(Saved data entries)
==*==

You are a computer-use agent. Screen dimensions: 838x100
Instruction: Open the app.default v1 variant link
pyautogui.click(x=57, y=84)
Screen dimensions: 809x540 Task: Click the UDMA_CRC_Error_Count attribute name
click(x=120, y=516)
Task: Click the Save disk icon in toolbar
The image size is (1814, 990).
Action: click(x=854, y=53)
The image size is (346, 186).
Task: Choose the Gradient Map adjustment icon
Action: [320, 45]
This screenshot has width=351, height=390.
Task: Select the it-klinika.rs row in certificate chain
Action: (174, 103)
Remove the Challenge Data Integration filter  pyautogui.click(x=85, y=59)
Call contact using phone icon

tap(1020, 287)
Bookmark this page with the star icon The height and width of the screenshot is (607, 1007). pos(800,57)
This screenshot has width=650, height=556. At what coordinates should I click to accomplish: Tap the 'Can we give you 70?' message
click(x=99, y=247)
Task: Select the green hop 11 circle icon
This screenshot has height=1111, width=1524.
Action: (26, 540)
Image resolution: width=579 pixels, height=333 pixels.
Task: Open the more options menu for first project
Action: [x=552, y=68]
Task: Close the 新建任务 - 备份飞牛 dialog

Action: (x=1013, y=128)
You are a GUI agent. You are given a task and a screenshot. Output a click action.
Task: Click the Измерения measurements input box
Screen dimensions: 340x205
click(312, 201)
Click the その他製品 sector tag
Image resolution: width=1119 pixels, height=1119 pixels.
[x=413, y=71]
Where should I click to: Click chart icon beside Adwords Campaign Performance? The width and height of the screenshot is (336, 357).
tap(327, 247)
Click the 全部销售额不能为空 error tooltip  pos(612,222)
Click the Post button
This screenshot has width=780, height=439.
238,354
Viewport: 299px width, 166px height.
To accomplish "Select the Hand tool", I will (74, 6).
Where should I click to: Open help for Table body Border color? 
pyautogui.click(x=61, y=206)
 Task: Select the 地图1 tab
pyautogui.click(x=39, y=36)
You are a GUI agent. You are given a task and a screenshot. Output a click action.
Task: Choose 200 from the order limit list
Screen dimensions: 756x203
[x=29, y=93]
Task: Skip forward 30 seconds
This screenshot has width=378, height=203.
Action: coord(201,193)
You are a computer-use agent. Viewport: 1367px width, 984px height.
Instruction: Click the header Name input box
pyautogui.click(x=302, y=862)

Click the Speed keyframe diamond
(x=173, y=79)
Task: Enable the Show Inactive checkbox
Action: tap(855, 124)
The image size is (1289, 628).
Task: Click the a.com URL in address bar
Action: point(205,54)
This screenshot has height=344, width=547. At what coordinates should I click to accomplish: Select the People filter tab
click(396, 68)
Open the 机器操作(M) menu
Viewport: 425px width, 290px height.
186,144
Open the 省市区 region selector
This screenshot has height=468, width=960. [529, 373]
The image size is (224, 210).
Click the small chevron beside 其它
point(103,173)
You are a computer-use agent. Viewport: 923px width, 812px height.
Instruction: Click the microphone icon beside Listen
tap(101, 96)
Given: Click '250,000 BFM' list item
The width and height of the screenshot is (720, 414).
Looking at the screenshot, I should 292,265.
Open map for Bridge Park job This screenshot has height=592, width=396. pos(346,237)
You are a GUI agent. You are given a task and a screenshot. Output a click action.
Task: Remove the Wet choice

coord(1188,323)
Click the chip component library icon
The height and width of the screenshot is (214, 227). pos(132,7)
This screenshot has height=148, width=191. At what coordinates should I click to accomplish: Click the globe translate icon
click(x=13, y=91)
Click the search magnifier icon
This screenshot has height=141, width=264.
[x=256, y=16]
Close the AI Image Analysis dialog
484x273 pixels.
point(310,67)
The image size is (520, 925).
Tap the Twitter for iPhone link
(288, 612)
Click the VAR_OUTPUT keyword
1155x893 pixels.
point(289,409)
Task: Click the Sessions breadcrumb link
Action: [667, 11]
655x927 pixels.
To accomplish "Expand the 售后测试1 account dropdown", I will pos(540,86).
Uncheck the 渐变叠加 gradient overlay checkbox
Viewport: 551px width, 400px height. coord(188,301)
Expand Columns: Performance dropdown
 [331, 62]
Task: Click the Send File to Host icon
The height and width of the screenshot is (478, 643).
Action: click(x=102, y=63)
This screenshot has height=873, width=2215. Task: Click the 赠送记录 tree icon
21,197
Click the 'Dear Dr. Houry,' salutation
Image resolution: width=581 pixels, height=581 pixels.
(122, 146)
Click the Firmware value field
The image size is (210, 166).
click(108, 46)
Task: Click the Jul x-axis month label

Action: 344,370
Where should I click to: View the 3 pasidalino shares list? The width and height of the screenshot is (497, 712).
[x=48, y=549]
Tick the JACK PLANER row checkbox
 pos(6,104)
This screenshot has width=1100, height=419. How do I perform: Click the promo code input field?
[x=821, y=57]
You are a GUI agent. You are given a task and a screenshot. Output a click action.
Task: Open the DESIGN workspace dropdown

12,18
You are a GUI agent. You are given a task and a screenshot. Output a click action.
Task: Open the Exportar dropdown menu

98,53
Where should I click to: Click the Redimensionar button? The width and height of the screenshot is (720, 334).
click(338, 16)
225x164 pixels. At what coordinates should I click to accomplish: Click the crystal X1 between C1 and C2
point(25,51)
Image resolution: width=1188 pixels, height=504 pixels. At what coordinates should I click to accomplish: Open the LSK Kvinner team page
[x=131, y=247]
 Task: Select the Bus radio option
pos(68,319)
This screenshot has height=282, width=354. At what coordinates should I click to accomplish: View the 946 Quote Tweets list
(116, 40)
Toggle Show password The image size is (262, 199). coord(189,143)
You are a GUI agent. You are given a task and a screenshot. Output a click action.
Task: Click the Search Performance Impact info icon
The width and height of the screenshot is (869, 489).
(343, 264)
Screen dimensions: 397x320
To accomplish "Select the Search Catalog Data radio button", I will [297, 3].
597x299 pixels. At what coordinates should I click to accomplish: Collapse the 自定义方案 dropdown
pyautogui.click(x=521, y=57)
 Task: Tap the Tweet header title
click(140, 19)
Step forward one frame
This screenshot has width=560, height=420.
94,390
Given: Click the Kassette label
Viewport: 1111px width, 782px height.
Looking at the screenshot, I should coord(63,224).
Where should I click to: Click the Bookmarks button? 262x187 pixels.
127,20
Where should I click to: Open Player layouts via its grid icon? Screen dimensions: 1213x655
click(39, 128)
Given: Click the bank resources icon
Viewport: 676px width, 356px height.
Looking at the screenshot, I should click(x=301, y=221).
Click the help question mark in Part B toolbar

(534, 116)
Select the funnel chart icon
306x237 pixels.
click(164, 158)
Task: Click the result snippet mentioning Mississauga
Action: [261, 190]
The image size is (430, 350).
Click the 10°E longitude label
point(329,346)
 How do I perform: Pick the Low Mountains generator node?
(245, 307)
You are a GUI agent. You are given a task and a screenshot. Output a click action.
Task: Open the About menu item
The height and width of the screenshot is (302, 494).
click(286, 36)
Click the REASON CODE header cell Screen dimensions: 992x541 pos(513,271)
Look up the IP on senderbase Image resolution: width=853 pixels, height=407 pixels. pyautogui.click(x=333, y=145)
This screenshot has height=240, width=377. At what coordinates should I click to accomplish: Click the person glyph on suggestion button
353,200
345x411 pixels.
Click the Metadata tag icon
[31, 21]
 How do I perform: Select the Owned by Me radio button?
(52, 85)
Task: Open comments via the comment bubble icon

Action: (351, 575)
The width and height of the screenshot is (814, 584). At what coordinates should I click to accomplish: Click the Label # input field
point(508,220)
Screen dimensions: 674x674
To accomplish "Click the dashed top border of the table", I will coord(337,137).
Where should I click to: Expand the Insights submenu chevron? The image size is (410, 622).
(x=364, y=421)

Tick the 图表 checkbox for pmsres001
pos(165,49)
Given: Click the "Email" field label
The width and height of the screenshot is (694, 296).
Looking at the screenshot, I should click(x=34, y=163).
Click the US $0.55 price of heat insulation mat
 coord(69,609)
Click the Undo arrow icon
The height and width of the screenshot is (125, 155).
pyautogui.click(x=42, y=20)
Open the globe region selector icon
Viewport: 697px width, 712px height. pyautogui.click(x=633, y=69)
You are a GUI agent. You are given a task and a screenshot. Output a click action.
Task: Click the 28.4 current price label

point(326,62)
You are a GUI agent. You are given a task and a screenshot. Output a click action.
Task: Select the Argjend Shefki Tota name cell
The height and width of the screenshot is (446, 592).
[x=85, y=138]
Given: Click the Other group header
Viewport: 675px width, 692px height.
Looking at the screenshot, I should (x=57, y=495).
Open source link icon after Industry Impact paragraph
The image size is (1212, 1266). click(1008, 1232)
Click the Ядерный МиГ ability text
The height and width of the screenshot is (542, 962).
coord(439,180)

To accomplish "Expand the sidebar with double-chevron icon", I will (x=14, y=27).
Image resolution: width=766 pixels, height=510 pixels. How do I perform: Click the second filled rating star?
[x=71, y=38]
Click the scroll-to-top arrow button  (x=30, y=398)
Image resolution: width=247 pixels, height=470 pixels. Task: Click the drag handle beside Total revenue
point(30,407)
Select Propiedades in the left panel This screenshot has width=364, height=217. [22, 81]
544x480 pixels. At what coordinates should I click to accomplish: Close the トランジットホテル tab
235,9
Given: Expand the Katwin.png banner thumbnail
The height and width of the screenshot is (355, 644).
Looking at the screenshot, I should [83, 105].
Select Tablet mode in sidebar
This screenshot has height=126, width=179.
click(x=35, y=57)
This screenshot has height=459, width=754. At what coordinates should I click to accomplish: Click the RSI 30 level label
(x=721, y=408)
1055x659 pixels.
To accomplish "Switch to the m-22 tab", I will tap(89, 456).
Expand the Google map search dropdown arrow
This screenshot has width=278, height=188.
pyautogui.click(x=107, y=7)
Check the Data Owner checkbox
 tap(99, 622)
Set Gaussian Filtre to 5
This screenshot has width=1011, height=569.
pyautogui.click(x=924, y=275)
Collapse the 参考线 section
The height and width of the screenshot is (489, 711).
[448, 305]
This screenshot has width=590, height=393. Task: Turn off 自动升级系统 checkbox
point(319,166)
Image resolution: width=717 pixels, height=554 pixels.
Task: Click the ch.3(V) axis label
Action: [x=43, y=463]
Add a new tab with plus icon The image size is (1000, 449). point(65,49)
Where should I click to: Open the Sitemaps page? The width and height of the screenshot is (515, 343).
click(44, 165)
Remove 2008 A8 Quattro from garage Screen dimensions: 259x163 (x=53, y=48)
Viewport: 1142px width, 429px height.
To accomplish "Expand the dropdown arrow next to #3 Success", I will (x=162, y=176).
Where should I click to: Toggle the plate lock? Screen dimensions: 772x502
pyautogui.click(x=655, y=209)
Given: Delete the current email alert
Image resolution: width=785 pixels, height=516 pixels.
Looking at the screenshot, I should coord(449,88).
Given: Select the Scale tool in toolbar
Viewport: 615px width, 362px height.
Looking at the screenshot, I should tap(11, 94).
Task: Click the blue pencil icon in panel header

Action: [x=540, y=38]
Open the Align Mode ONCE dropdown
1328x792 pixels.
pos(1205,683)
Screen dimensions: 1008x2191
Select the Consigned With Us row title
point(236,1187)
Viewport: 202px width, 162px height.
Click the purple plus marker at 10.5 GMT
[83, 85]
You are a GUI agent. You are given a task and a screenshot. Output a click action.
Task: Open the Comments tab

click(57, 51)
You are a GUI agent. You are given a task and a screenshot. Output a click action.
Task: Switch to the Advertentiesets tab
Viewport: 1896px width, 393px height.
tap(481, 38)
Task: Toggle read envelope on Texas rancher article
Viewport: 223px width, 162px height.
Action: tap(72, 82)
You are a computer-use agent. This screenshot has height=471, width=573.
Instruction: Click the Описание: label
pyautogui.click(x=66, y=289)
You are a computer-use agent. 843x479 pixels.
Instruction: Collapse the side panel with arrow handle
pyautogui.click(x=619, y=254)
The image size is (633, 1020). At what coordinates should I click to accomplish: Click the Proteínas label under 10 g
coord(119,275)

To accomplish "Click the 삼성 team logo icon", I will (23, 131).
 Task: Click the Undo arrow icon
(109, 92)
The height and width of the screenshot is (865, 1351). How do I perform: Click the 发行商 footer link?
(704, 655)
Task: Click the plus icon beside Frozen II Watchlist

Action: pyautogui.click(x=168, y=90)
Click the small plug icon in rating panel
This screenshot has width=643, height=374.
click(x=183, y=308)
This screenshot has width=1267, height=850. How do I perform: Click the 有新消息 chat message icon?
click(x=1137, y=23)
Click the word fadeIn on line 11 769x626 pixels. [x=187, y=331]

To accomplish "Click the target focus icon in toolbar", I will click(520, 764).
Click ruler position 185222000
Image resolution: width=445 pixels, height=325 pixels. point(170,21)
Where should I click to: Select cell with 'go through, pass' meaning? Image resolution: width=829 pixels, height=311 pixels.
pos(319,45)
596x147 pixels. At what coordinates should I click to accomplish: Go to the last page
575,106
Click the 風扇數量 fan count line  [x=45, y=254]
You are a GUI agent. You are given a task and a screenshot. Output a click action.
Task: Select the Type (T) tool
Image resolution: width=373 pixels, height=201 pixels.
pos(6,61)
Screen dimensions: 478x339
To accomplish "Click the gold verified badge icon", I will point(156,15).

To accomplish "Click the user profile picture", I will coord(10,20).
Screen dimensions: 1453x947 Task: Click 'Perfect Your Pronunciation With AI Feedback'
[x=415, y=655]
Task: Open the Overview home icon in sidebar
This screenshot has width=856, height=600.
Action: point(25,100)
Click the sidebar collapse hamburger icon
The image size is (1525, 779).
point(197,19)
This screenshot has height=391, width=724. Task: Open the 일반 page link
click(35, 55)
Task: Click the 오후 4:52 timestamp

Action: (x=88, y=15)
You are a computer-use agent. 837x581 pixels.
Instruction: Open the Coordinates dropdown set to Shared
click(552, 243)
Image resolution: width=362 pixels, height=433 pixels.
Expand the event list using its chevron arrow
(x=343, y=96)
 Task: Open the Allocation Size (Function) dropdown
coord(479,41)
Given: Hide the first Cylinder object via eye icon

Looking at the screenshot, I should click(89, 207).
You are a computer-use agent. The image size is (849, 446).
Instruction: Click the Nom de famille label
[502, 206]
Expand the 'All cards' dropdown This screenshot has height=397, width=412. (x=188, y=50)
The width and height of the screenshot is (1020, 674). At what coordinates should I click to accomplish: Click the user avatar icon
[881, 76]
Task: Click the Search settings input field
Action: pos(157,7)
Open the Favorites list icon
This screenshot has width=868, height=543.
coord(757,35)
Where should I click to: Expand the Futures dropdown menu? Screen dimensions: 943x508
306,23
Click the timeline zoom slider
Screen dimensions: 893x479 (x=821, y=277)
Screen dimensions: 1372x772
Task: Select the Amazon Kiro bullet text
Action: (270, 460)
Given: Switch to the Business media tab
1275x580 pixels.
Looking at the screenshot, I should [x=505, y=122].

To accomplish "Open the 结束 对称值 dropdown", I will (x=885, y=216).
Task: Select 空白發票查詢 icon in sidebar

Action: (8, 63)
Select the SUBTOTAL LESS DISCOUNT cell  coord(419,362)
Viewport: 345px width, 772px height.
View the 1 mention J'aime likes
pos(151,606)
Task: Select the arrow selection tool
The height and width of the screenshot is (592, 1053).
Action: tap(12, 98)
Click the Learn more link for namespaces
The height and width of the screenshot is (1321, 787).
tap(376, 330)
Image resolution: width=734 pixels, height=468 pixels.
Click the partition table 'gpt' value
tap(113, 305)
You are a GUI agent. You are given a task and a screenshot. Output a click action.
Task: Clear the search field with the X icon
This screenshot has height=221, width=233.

==*==

Assigned task
Looking at the data above, count the lines that contain the string "from" and give only the count.

Task result
2